I don’t think I’d written for saxophone before, certainly not a saxophone quartet. I’ve always had a bit of a blind spot for wind instruments in general, so that was certainly a bit of a challenge as I didn’t feel as confident with them as I did with other instrumental groups. Also I’ve generally been drawn to combining and juxtaposing diverse sounds and timbres, so working out how I could draw out diverse timbres for the relatively homogenous sound of a saxophone quartet was my biggest personal challenge. That all said, challenges are why I compose — if someone doesn’t challenge me I do tend to lose interest quite quickly.

Who would you say has been the biggest influence on you as a composer?

My interests and influences have always been stronger from non-musical sources — particularly art and film. The Conceptual artists of the mid and late 60s — the Art and Language Group and Joseph Kosuth especially. The latter of whom introduced me to the work of philosopher Ludwig Wittgenstein, and how that could potentially be applied to art and music. The east-London based filmmaker John Smith is another massive influence on me. His work blends structuralism language and humour in ingenious and powerful ways. Everyone who hasn’t seen it should check out his Girl Chewing Gum on YouTube.

You’re quite active as a performer too, playing with contemporary ensemble ‘Out-Take Ensemble’ and pop horn sensations ‘Tuba Libres’ (of which we are huge fans!) Do you feel it helps you as a composer to be actively performing too?

Glad to hear your fans of Tuba Libres, makes being forced to dress up as the Cookie Monster a little more tolerable.
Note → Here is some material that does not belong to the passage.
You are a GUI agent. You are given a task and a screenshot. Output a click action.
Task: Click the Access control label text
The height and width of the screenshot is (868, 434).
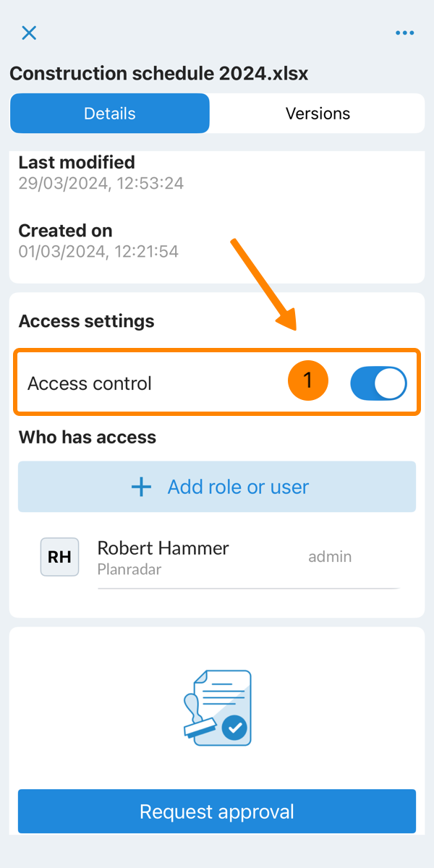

But, yes I do. It something that one of my supervisors — Michael Finnissy — was always very strong on. He didn’t necessarily mean being a world-class virtuoso (which he is), but being able to have a certain kind of ‘musical empathy’ for the performers who you are writing for, to understand that they are people with certain skills and preferences and weaknesses not machines. That said, I have seen a number of composer-performers who struggle to understand that other instruments don’t work the way theirs do, so it can be a bit of a double-edged sword.

Without giving too much away… where does the inspiration for the piece come from?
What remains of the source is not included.